No livro Cravo, numa prosa solar e libertária, de afirmação revolucionária, a autora regressará a estes temas, incluindo nesse magnífico acervo da nossa memória colectiva, o Poema Revolução e Mulher, no qual define com clareza o papel e a igualdade da mulher em Democracia: Elas fizeram greves de braços caídos/Elas brigaram em casa/para ir ao Sindicato e à Junta/Elas gritaram à vizinha que era fascista/Elas souberam dizer/salário igual e creches e cantinas/Elas encheram as ruas de cravos.

Missa in Albis,1 é uma das obras centrais do universo temático da autora de Lucialima. Nela coabitam várias abordagens sobre o amor e seus excessos, os mitos que se desfazem e transfiguram. Tendo como base de explanação e suporte ficcional, a celebração da Missa da Oitava Páscoa, que o título latino da obra acentua, o romance diz-nos da paixão, da angústia, da morte, num registo romântico que lembra Camilo.

As personagens femininas de Velho da Costa, possuem um ambíguo sentido de transcendência, que não procura resgate mas afirmação face ao caos do mundo; busca uma identidade superlativa e resistente que enfrente dúvidas e caminhos percorridos às cegas. Há nessas personagens uma modelar voz intemporal, da essência, do que redime ou mata, algo de poroso e selvagem como em Maina Mendes, ou o absoluto desespero em Sara, de Missa in Albis. Com elas a autora alargou, como Aquilino, os limites da língua, os vibratos semânticos, as ressonâncias imagísticas da nossa Literatura.

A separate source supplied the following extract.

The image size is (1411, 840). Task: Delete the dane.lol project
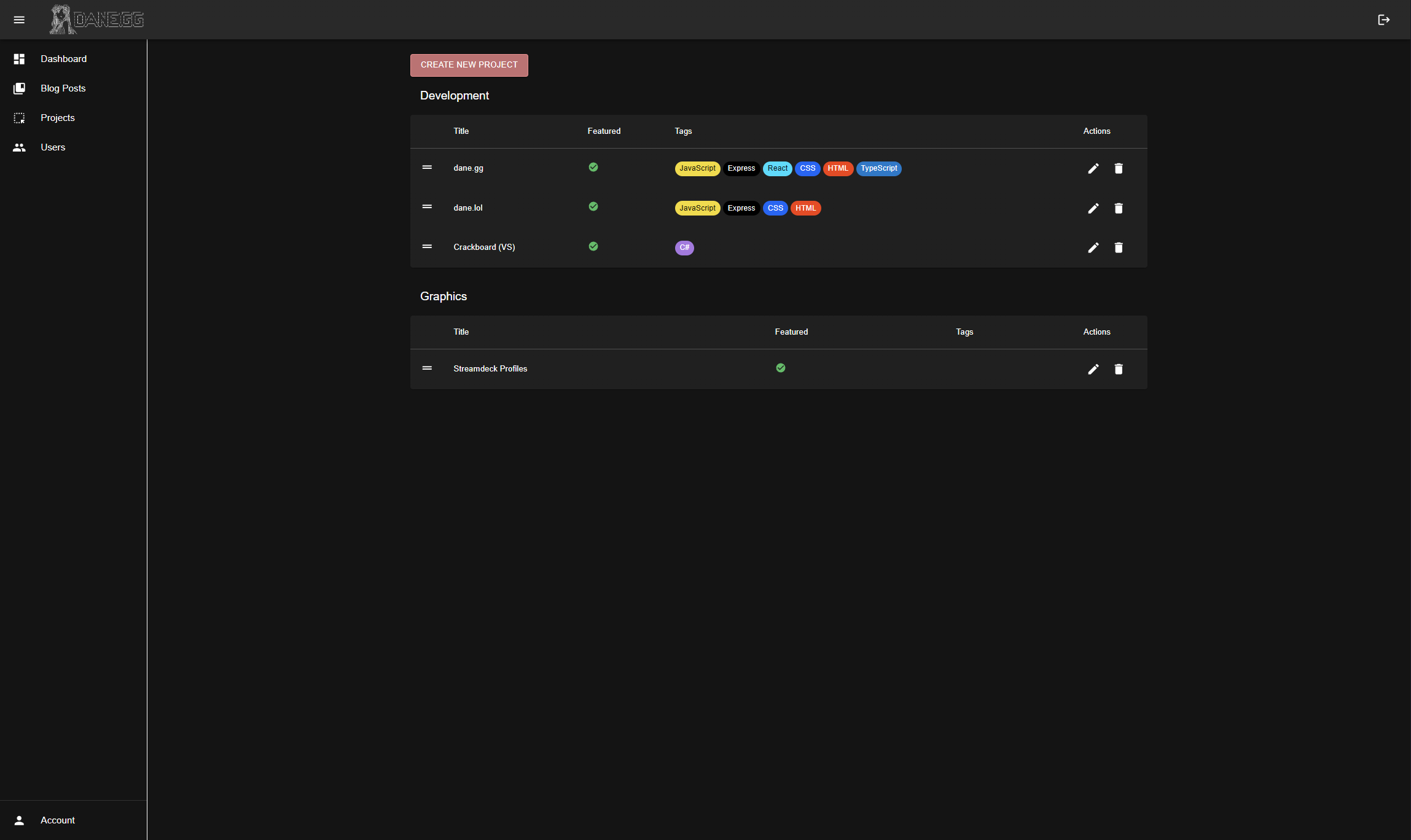(1118, 208)
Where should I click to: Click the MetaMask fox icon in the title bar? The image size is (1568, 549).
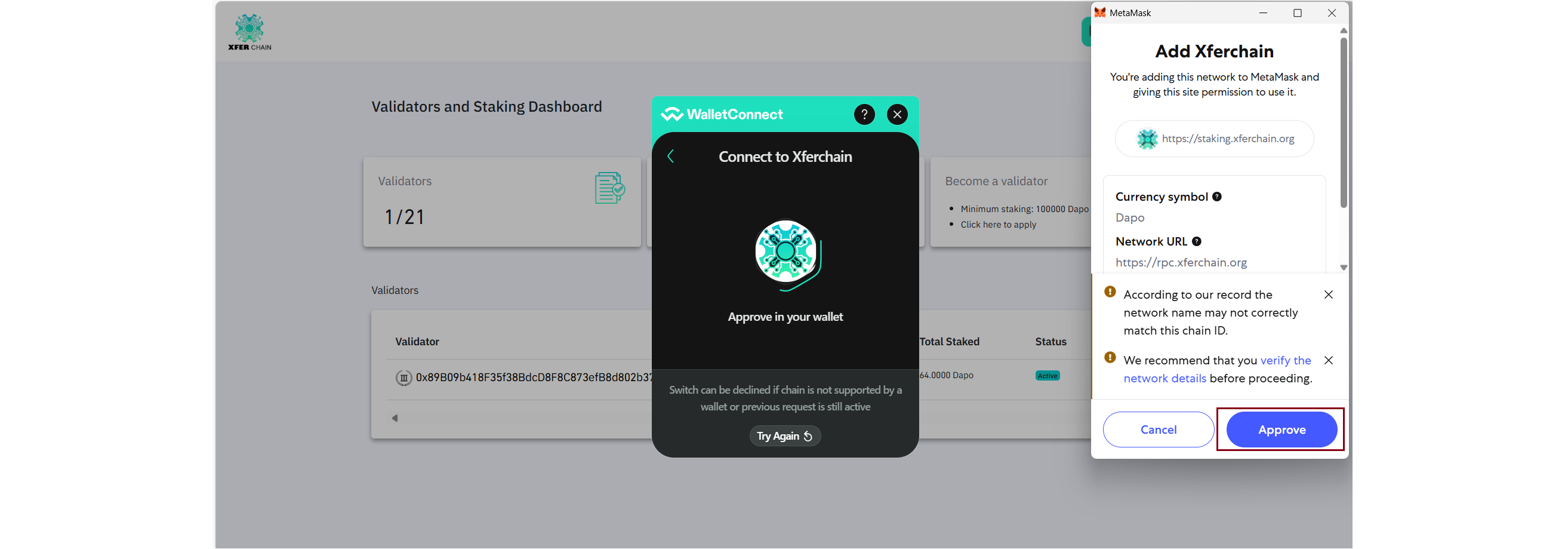click(x=1099, y=12)
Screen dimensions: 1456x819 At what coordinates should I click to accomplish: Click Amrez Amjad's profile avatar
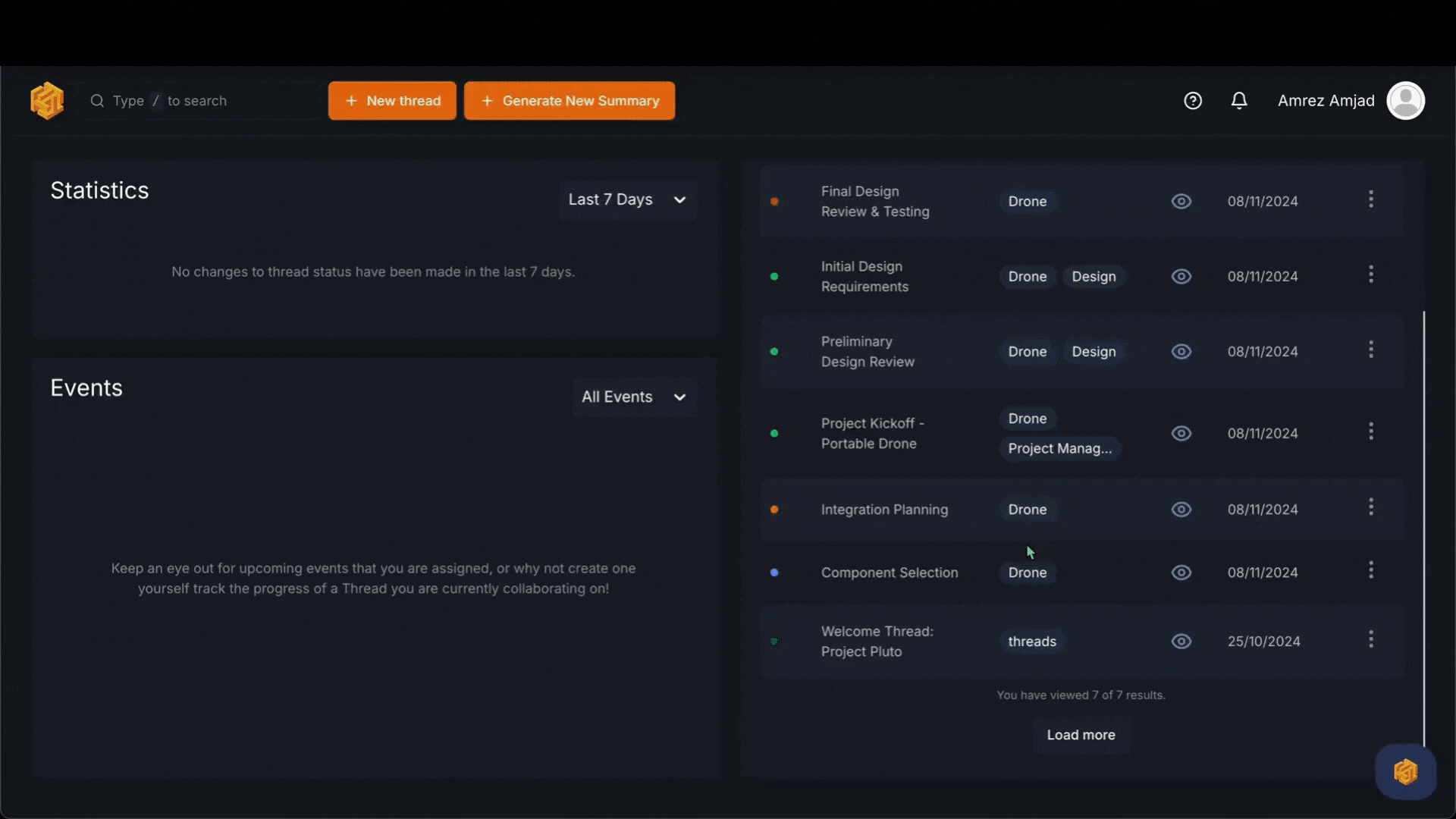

Do acervo literário de Velho da Costa, convém reter ainda títulos como Casas Pardas, Da Rosa Fixa, Corpo Verde e Irene ou o Contrato Social ( Prémio da APE em 2000).

Maria Velho da Costa recebeu o Prémio Camões, em 2002.

A História da Literatura fixará o nome de Maria Velho da Costa como uma das mais fecundas e inovadores vozes da nossa ficção. A mais profícua e justa homenagem será lê-la, não perder o mágico fio de prumo dessa prosa única, inconformada, desafiadora.